▸ **Provided text**:
+++++
It is difficult to understate the extent to which capital has become transnationally integrated, concentrated, and centralized in the TCC. One 2011 analysis of the share ownerships of 43,000 TNCs identified a core of 1,318 with interlocking ownerships that tied the TNCs in this core tightly to each other. Each of these core TNCs had ties to two or more other companies, with an average number of 20. Although they represented only 20 percent of global operating revenues, these 1,318 TNCs appeared to collectively own through their shares the majority of the world’s largest blue chip and manufacturing firms. These firms accounted for another 60 percent of global operating revenue, and since the core, according to the report, exercises control over the TNC structure, it effectively controls over 80 percent of the world’s revenue.

Moreover, much of this web is woven around a “super-entity” of 147 even more tightly knit companies—all of their ownership is held by other members of the super-entity—that controls 40 percent of the total wealth in the network.3 In other words, less than 1 percent of the companies control 40 percent of the entire network. The top 100 corporations have an average of 20 holding companies each, domiciled in low-tax jurisdictions around the world; more than 500 affiliates, each spread over many countries; and supply chains that span the globe.

These corporate colossi are clustered in the banking and financial sector, “fourth industrial revolution” technology companies (especially IT, automation, and telecommunications), the energy industry, and the military-industrial-engineering-security complex.4 This congruent concentration and centralization suggests that the global economy is acquiring the character of a planned oligopoly, with centralized planning taking place within the inner network of TNC nodes. In particular, the transnational capital class has gained enormous structural power over states and political processes in its pursuit of global corporate interests.

Greece provides a textbook case of how the structural power of transnational capital subsumes the direct power of states (and of working classes and leftist governments that manage to win state power). The leftist party Syriza won office (but not power) in early 2015 through an anti-austerity program that came on the heels of several years of protest by Greek workers against the debt crisis imposed on the country by transnational investors, exerting control via the European Union. Once in office, the Syriza government caved under enormous pressure from the “troika”—the European Central Bank, the German government, and the IMF, acting as a collective representative of the TCC. The troika made emergency loans to avoid default and resultant isolation from global financial markets conditional on further austerity and the sale to transnational investors of what remained of the Greek public sector.
+++++
▸ **Problems**:
#1 Answer these questions from the passage on transnational capital:
(a) How many TNCs made up the core identified in the 2011 analysis?
(b) How many companies form the "super-entity"?
(c) Which three bodies made up the "troika"?
#2 Please say whether each statement agrees with the passage on transnational capital, and quote the words that decide it:
(a) The core TNCs represented 20 percent of global operating revenues.
(b) The top 100 corporations have an average of 50 holding companies each.
(c) Syriza won office in early 2015.
+++++
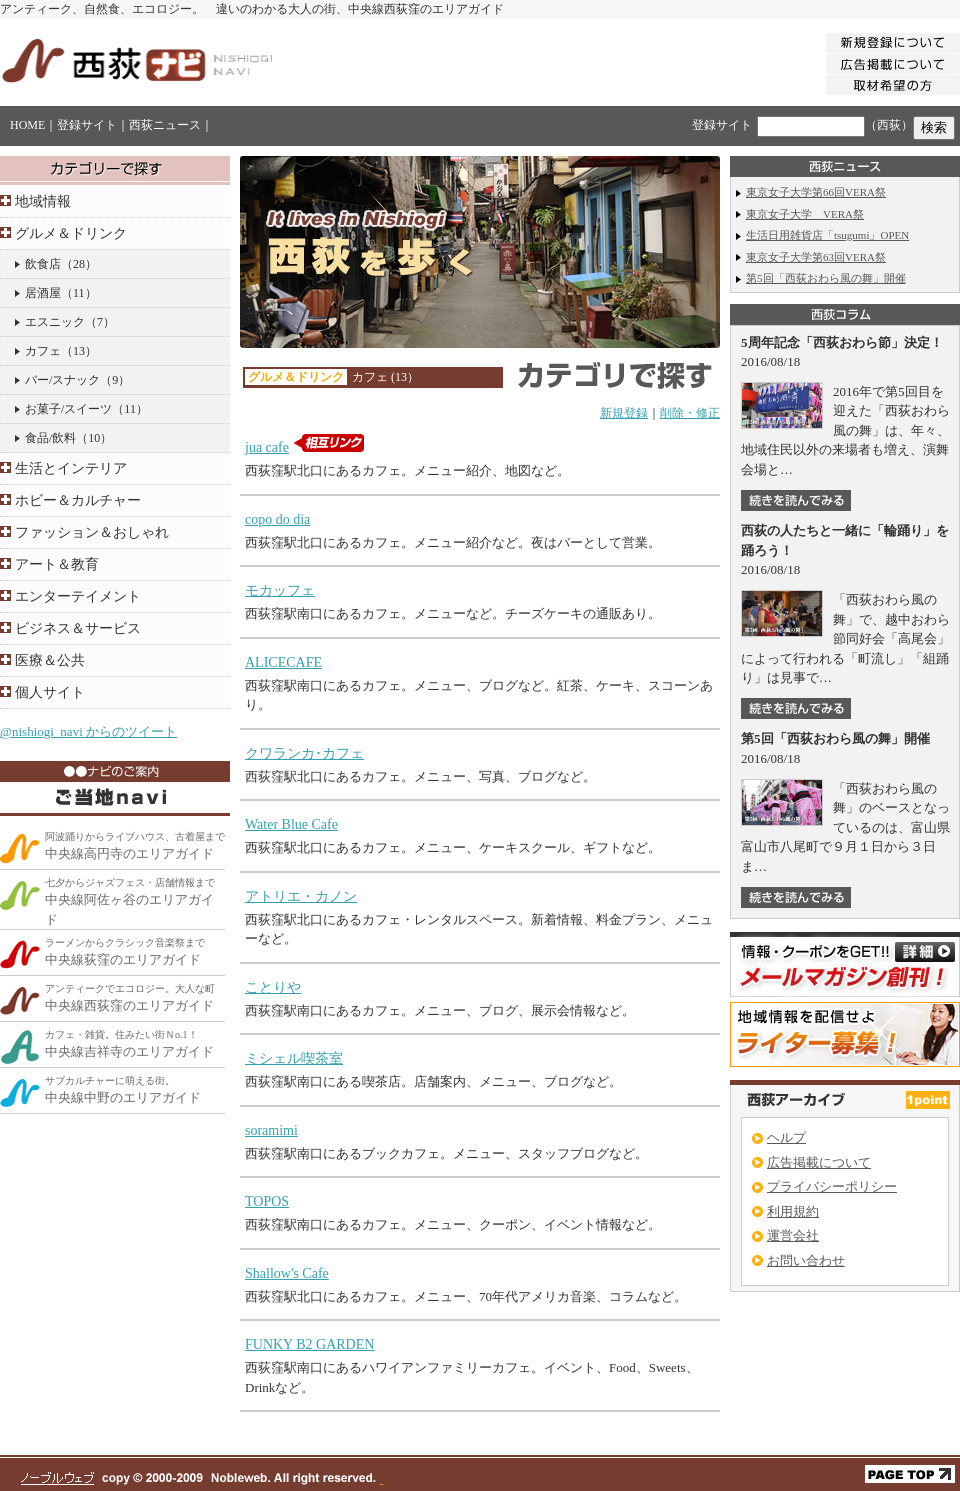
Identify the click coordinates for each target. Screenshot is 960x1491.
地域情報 (43, 201)
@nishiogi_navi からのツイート (88, 731)
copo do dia (277, 519)
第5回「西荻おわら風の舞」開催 (826, 278)
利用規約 (793, 1211)
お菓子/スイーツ (68, 409)
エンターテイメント (78, 596)
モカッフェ (280, 590)
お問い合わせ (806, 1260)
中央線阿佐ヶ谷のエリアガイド (130, 902)
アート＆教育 (57, 564)
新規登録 (624, 413)
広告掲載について (819, 1162)
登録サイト (87, 125)
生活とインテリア (71, 468)
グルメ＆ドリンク (71, 233)
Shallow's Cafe (287, 1273)
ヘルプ (786, 1137)
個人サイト (50, 692)
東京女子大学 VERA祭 (805, 214)
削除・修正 (690, 413)
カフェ (43, 351)
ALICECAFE (283, 662)
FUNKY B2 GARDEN (309, 1344)
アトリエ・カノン (301, 896)
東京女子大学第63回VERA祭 (816, 257)
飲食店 (43, 264)
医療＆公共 (50, 660)
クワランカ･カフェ (304, 753)
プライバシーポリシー (832, 1186)
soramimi (271, 1130)
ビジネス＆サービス (78, 628)
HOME (27, 125)
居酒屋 (43, 293)
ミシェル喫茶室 (294, 1058)
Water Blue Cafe (291, 824)
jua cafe (267, 447)
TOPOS (267, 1201)
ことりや (273, 987)
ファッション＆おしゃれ (92, 532)
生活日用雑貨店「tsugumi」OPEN (827, 235)
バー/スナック (62, 380)
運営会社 (793, 1235)
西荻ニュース (165, 125)
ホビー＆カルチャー (78, 500)
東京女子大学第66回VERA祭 (816, 192)
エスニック (55, 322)
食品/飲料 (50, 438)
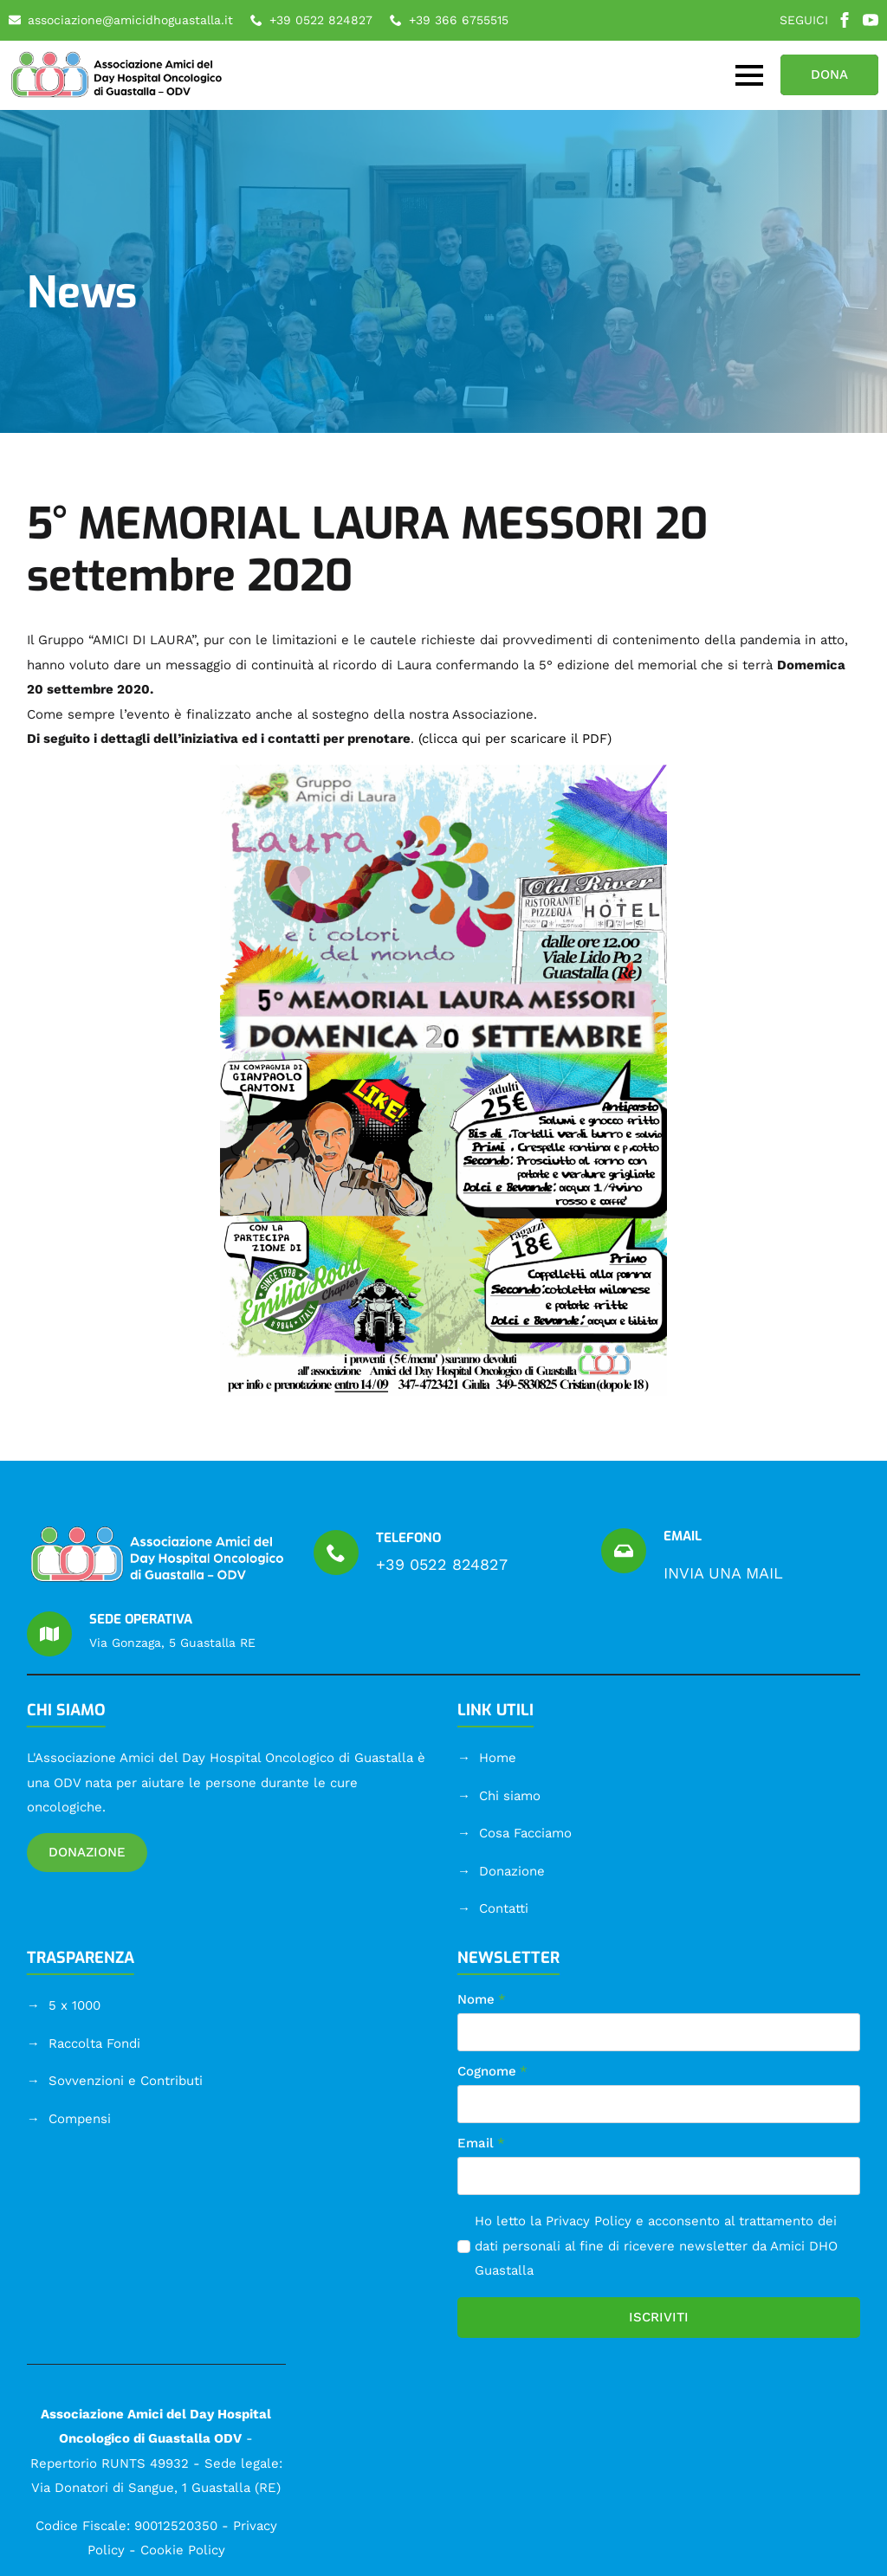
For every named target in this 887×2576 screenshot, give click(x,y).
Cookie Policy (182, 2550)
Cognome (492, 2071)
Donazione (512, 1871)
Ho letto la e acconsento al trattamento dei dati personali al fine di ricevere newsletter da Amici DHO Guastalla (656, 2245)
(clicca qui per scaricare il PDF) (515, 738)
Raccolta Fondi (94, 2043)
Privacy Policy (588, 2221)
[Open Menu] (749, 75)
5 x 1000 (74, 2005)
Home (497, 1758)
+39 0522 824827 (442, 1564)
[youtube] (870, 20)
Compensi (80, 2119)
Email (481, 2143)
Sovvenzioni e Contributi (126, 2081)
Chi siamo (510, 1796)
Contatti (503, 1908)
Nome (481, 1999)
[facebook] (844, 20)
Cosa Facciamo (525, 1833)
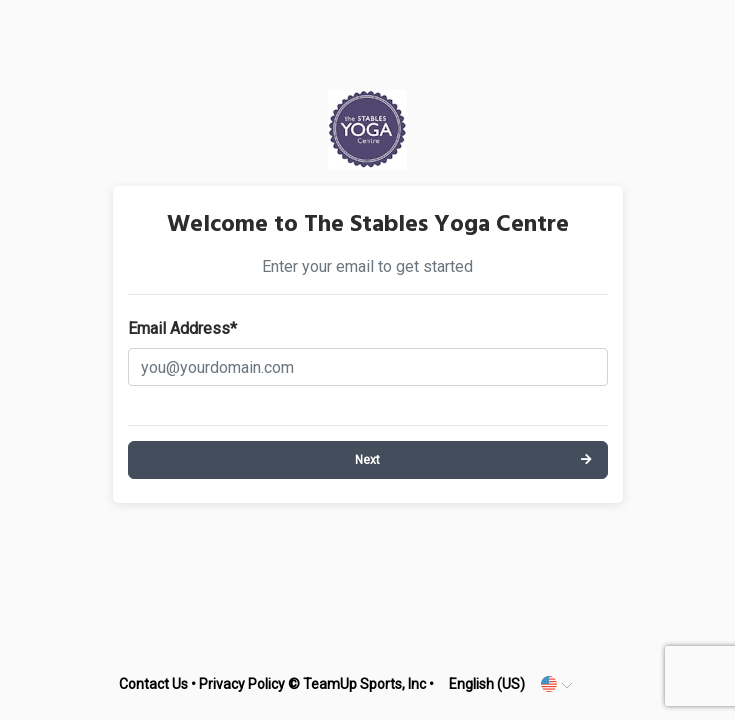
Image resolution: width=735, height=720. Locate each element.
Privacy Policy (242, 684)
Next (367, 460)
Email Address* (182, 328)
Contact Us (153, 684)
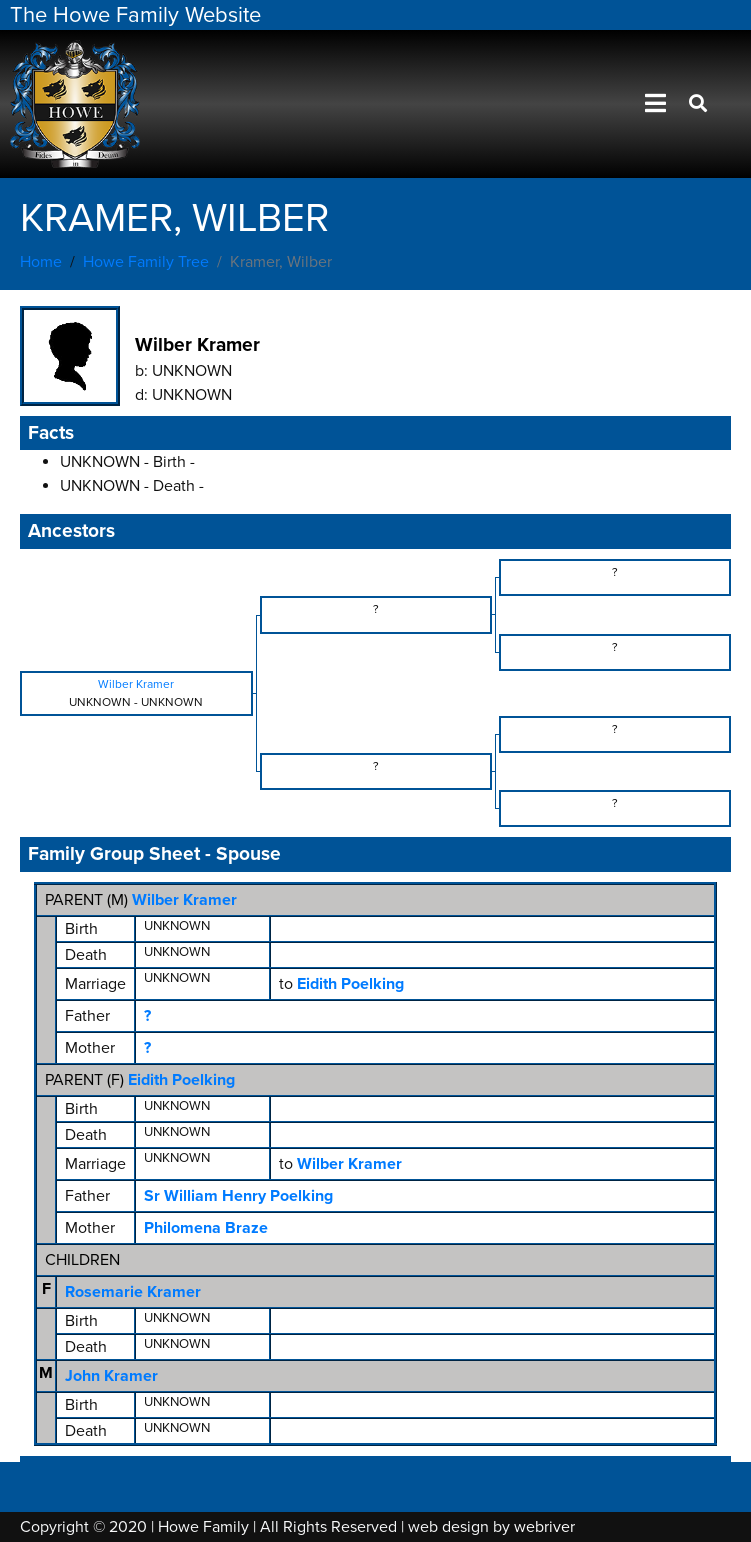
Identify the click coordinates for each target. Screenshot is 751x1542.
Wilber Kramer (184, 900)
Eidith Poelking (181, 1080)
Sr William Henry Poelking (238, 1196)
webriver (544, 1527)
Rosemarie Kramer (133, 1292)
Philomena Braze (206, 1228)
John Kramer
+++++
▸ **Results for the exercise**:
#1
(a) 1,318
(b) 147
(c) The European Central Bank, the German government, and the IMF

#2
(a) Yes: "Although they represented only 20 percent of global operating revenues"
(b) No: "The top 100 corporations have an average of 20 holding companies each"
(c) Yes: "The leftist party Syriza won office (but not power) in early 2015"